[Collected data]
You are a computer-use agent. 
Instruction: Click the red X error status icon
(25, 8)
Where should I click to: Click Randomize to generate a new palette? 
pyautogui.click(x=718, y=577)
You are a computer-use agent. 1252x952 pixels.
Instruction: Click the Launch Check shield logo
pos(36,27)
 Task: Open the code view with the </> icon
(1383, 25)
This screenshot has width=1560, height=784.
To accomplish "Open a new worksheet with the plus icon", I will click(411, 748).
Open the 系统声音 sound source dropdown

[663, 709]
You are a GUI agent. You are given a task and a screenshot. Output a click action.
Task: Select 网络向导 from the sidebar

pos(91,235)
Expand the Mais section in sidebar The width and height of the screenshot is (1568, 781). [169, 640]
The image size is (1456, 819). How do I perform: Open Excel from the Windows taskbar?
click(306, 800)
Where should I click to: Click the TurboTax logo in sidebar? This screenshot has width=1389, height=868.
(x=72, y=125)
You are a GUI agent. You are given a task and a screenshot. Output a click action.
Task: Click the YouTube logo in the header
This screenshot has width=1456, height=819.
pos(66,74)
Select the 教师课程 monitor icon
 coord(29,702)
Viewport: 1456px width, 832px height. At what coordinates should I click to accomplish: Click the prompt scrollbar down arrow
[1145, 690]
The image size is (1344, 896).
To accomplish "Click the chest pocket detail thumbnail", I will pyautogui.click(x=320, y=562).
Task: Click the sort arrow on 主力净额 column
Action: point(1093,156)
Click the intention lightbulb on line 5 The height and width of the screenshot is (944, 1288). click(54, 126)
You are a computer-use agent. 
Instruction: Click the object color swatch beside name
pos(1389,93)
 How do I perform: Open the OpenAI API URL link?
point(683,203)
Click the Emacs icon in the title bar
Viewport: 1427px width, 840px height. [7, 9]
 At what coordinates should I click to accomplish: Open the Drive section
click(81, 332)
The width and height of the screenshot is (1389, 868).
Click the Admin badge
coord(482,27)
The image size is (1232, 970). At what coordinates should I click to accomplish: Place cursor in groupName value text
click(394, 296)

> **Your assignment**: Would you copy, unchanged, the stretch of the records above that begins at the line containing "Task: Click the YouTube logo in the header" and ends at the line containing "The image size is (1344, 896).", and only that?

> **Expected answer**:
Task: Click the YouTube logo in the header
This screenshot has width=1456, height=819.
pos(66,74)
Select the 教师课程 monitor icon
 coord(29,702)
Viewport: 1456px width, 832px height. At what coordinates should I click to accomplish: Click the prompt scrollbar down arrow
[1145, 690]
The image size is (1344, 896).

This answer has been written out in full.